Any discussion of documents, acts, materials, devices, articles or
the like which has been included in the present specification is
solely for the purpose of providing a context for the present
invention. It is not to be taken as an admission that any or all of
these matters form part of the prior art base or were common
general knowledge in the field relevant to the present invention as
it existed before the priority date of each claim of this
application.
Throughout this specification the word "comprise", or variations
such as "comprises" or "comprising", will be understood to imply
the inclusion of a stated element, integer or step, or group of
elements, integers or steps, but not the exclusion of any other
element, integer or step, or group of elements, integers or
steps.
In this specification, a statement that an element may be "at least
one of" a list of options is to be understood that the element may
be any one of the listed options, or may be any combination of two
or more of the listed options.
SUMMARY OF THE INVENTION
A signal processing device for on ear detection for a headset, the
device comprising:
a plurality of inputs for receiving respective microphone signals
from a plurality of microphones; and
a processor configured to derive from the microphone signals a
plurality of signal feature measures, the processor further
configured to normalise the signal feature measures; the processor
further configured to variably weight the signal feature measures
in response to detected signal conditions in the microphone
signals; the processor further configured to combine the variably
weighted normalized signal feature measures to produce an output
indication of whether a headset is on ear.
A method for on ear detection for a headset, the method
comprising:
receiving respective microphone signals from a plurality of
microphones;
deriving from the microphone signals a plurality of signal feature
measures;
normalising the signal feature measures;
variably weighting the signal feature measures in response to
detected signal conditions in the microphone signals; and
combining the variably weighted normalized signal feature measures
to produce an output indication of whether a headset is on ear.

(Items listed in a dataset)
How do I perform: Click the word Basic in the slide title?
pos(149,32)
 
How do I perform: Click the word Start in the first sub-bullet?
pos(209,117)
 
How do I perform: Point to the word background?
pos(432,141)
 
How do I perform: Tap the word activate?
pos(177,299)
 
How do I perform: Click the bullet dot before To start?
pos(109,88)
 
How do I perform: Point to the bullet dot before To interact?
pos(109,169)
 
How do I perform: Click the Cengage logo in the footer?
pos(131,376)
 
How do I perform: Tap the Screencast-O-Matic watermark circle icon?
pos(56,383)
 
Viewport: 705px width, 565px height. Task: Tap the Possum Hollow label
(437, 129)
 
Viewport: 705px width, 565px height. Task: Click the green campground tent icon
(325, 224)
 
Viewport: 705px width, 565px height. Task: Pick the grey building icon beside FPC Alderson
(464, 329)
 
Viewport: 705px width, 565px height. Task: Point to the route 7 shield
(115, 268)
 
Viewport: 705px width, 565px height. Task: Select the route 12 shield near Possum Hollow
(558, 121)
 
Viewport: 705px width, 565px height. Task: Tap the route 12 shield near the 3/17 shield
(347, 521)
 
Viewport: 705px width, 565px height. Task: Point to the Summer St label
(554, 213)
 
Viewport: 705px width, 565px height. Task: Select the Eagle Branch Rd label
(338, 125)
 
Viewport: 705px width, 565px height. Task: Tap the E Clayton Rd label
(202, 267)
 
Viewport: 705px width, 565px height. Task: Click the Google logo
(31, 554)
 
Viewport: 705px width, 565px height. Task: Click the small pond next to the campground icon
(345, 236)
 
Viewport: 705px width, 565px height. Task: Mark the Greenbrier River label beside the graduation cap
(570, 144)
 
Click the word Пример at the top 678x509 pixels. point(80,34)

--

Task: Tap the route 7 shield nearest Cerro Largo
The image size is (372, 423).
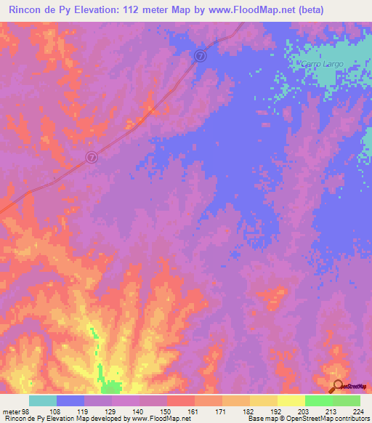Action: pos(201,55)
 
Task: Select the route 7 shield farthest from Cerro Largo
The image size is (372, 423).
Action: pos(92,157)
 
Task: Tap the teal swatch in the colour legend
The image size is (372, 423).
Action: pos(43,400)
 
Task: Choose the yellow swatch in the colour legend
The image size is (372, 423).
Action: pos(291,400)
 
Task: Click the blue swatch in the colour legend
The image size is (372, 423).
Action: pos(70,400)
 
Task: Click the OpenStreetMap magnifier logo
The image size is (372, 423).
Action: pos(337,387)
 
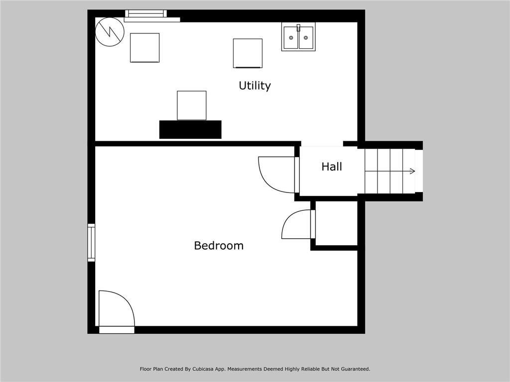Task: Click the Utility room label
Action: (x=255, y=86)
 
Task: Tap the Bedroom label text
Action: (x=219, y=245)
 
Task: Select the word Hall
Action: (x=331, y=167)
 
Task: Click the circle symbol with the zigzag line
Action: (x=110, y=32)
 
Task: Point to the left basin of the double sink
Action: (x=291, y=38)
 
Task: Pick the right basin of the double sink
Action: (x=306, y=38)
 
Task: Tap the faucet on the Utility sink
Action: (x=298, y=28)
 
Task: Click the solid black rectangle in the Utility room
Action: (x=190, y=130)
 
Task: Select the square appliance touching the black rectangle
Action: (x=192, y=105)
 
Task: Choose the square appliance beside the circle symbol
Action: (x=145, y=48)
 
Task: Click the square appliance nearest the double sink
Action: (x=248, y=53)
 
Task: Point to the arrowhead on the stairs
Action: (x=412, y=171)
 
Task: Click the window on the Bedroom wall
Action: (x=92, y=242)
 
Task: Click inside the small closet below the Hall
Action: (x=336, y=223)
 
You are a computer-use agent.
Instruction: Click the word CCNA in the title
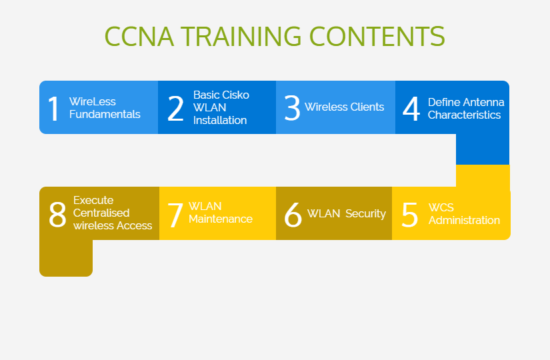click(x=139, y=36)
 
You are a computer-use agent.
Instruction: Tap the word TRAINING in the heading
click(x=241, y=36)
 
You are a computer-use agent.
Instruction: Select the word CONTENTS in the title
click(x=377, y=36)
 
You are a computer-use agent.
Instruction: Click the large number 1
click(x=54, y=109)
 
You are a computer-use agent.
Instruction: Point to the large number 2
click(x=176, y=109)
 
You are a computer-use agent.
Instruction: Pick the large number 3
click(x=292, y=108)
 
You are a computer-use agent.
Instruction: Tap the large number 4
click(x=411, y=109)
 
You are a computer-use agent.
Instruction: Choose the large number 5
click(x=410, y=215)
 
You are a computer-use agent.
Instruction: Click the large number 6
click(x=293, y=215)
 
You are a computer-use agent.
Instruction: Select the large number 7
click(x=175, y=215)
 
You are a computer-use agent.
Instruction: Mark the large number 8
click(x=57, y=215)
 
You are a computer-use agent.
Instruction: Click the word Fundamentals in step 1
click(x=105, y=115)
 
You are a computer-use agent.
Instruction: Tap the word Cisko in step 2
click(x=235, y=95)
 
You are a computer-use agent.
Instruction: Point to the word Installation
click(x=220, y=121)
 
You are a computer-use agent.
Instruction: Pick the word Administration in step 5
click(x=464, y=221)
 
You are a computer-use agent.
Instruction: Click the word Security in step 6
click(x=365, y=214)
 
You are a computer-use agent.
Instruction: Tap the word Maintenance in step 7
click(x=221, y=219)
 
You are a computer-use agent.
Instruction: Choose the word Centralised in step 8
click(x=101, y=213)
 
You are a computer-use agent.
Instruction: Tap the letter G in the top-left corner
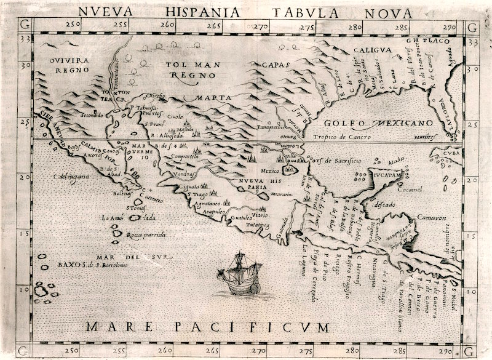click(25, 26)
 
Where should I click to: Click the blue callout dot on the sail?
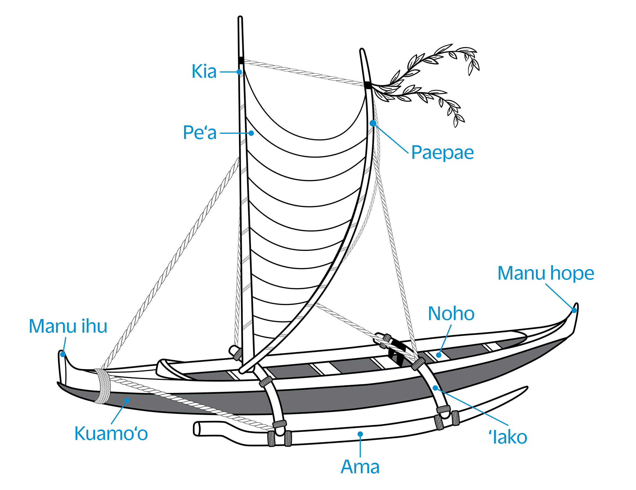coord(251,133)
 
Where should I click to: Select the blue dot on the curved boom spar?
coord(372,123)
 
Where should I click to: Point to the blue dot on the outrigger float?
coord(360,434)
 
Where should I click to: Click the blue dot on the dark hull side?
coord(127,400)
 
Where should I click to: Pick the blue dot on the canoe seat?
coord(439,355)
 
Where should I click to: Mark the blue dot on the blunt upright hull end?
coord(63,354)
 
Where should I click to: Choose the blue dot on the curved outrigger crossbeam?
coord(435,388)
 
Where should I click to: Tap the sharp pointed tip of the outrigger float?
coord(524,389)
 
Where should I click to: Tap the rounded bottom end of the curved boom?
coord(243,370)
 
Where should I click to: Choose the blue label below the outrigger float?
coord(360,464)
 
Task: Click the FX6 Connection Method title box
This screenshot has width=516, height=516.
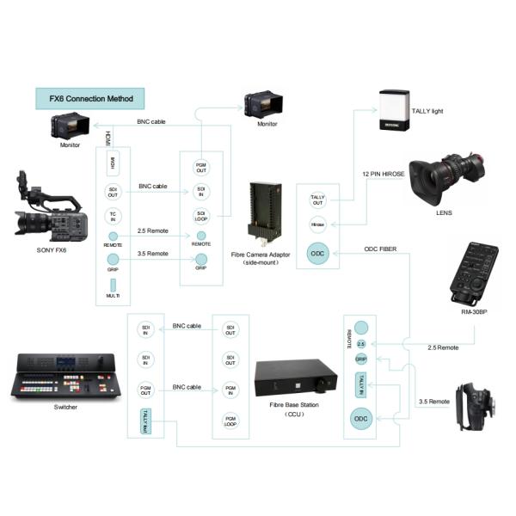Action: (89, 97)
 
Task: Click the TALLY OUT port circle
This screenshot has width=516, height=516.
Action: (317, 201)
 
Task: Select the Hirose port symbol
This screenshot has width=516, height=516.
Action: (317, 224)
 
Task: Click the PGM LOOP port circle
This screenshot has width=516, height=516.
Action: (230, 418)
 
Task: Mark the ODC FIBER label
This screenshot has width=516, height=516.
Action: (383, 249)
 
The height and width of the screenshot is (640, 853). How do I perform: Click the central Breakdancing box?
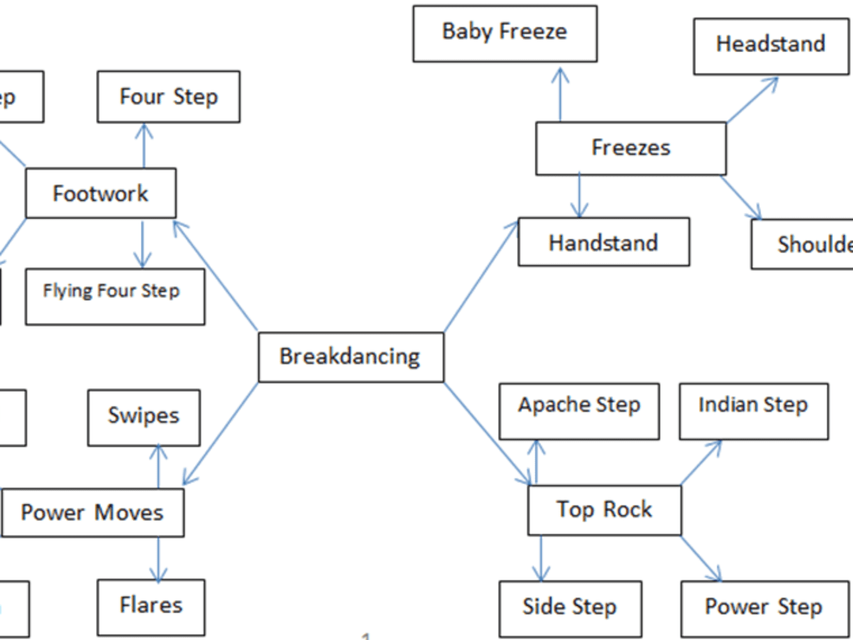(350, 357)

• **Goal A**:
In the on-ear detection text, what does the processor respond to when it variably weights the signal feature measures?
• **Goal B**:
For each statement, say whether it agrees with the on-ear detection text, and quote the words that decide it. (i) The word "comprise" is to be understood as excluding any other element, integer or step. (ii) The processor is configured to normalize the signal feature measures. (iii) Discussion of documents included in the specification is an admission that they form part of the prior art base.
• **Goal C**:
From the on-ear detection text, set down the passage that opens with the words containing "Throughout this specification" and closes with "the listed options.".

• **Exercise result A**:
It responds to detected signal conditions in the microphone signals.

• **Exercise result B**:
(i) No: "but not the exclusion of any other element, integer or step"
(ii) Yes: "the processor further configured to normalise the signal feature measures"
(iii) No: "It is not to be taken as an admission that any or all of these matters form part of the prior art base"

• **Exercise result C**:
Throughout this specification the word "comprise", or variations
such as "comprises" or "comprising", will be understood to imply
the inclusion of a stated element, integer or step, or group of
elements, integers or steps, but not the exclusion of any other
element, integer or step, or group of elements, integers or
steps.
In this specification, a statement that an element may be "at least
one of" a list of options is to be understood that the element may
be any one of the listed options, or may be any combination of two
or more of the listed options.